Records from a data source:

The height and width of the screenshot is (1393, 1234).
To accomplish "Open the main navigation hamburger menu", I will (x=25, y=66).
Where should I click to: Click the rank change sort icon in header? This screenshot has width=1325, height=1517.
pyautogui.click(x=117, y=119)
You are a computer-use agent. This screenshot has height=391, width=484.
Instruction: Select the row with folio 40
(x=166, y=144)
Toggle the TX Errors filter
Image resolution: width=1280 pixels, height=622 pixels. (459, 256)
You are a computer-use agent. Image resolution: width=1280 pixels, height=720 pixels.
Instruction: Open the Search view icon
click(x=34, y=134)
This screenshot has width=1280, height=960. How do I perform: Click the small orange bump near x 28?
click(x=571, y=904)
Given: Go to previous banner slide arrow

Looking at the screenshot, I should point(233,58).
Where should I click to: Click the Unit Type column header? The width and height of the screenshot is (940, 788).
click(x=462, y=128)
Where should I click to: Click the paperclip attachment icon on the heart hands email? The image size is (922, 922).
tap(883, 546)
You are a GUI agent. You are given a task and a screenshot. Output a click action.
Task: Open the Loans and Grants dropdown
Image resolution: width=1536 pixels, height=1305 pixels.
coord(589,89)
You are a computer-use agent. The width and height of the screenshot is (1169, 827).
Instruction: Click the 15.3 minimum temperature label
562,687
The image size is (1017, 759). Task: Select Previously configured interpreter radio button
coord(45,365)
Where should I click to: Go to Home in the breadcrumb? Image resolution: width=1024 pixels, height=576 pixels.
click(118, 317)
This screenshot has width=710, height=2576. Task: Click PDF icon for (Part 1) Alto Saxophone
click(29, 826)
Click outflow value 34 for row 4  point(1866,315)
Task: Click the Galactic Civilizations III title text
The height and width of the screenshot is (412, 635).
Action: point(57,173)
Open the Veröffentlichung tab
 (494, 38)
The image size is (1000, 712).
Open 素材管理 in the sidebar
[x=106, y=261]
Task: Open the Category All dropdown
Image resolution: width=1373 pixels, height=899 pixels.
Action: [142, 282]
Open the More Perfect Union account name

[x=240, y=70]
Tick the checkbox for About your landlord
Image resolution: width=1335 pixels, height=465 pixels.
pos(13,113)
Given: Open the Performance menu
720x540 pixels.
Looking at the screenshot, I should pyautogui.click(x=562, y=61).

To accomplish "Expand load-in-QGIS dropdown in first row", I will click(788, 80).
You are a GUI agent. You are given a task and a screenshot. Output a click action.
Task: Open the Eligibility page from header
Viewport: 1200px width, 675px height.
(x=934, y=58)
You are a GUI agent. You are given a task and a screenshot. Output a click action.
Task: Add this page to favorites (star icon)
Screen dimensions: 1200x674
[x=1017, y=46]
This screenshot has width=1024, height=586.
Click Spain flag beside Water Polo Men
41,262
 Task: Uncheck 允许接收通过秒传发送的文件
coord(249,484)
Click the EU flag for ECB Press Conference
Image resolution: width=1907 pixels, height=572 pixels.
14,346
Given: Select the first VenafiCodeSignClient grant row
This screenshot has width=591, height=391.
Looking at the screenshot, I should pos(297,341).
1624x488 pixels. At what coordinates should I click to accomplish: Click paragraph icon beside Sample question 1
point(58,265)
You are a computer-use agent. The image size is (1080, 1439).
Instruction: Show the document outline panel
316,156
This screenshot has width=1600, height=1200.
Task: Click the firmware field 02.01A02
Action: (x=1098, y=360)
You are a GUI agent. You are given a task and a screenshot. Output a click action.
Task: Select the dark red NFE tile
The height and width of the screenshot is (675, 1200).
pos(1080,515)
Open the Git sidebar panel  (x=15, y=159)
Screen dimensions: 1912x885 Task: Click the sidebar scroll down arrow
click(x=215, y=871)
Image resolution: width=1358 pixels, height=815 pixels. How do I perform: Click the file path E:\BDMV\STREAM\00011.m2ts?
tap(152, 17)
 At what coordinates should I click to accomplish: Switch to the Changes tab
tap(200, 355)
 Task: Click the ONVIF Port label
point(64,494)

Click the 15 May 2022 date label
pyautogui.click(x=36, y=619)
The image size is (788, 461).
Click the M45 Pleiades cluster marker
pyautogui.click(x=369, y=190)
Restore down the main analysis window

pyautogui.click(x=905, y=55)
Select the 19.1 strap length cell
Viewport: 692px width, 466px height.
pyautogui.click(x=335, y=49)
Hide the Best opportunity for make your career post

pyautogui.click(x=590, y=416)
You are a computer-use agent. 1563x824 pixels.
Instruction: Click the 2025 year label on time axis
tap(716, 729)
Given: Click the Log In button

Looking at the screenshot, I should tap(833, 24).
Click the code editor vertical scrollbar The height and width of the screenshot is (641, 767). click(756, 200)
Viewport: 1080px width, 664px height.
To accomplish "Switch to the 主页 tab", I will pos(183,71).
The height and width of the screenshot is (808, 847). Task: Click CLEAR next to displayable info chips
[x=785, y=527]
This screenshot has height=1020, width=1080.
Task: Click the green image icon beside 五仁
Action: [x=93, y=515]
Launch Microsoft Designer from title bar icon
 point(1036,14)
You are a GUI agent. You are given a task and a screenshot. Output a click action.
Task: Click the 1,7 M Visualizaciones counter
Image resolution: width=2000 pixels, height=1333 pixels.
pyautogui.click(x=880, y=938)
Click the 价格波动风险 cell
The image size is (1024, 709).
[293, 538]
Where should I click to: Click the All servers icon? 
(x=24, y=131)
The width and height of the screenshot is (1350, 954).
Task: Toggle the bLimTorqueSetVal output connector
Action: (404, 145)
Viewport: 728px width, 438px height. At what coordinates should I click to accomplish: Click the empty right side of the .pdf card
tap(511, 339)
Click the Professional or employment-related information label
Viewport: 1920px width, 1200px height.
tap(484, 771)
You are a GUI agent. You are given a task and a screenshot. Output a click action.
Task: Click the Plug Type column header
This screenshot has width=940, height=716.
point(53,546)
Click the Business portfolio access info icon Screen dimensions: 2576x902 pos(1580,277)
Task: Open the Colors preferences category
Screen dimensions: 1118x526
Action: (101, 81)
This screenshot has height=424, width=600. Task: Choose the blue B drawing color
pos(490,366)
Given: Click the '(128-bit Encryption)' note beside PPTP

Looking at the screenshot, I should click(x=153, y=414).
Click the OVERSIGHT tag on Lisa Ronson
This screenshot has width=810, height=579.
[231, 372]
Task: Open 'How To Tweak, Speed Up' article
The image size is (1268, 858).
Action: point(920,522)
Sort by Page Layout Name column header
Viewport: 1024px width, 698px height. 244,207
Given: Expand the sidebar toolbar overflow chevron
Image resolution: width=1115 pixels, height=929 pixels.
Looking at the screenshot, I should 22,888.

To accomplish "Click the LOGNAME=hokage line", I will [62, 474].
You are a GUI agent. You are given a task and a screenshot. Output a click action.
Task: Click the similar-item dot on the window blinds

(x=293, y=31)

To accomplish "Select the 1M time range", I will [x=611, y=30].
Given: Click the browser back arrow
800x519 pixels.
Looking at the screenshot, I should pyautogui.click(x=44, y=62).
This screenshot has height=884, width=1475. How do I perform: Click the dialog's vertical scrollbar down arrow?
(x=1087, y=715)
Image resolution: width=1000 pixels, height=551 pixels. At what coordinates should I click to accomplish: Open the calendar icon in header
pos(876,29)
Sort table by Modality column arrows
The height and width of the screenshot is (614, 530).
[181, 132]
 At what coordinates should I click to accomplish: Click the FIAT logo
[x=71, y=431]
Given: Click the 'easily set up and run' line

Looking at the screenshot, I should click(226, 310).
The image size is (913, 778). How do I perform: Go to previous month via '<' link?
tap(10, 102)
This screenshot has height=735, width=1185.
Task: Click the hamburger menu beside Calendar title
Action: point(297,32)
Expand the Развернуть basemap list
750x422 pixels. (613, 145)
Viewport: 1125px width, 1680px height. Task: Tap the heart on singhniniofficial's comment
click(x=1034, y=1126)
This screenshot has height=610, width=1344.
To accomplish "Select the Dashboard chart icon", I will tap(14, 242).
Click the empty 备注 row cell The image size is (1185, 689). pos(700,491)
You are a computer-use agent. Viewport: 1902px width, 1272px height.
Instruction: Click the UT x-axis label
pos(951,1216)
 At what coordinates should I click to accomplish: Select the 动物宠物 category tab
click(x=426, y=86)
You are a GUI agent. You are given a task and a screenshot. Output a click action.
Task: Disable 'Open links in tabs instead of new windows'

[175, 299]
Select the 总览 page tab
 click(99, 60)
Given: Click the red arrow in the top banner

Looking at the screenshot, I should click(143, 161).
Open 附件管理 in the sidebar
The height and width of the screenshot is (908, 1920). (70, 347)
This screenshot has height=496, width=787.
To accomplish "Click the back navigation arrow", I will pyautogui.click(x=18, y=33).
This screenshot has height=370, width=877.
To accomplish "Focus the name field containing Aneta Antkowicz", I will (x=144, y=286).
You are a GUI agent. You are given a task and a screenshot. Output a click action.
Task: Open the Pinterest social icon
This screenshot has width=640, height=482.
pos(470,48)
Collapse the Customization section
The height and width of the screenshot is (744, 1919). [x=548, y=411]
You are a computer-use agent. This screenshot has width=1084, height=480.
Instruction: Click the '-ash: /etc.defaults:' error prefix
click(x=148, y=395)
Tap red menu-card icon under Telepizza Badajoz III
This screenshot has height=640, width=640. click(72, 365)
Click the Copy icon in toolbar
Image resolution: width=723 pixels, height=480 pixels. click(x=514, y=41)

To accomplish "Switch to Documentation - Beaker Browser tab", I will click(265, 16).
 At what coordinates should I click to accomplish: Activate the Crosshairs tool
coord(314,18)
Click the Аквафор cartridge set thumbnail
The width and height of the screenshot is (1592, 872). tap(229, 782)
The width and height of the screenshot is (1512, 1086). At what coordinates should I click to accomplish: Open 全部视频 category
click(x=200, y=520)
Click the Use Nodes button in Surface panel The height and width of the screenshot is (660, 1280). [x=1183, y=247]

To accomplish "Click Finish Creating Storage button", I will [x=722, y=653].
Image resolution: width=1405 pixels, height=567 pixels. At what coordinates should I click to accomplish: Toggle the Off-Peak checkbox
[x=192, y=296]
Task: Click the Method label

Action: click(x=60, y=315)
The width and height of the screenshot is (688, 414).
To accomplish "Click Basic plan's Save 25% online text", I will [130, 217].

* Problem statement *
The word "back" appears in some lines of the data. Copy every one of those lines.

* Answer below *
Given: Click the browser back arrow
To accomplish "Click the back navigation arrow", I will pyautogui.click(x=18, y=33).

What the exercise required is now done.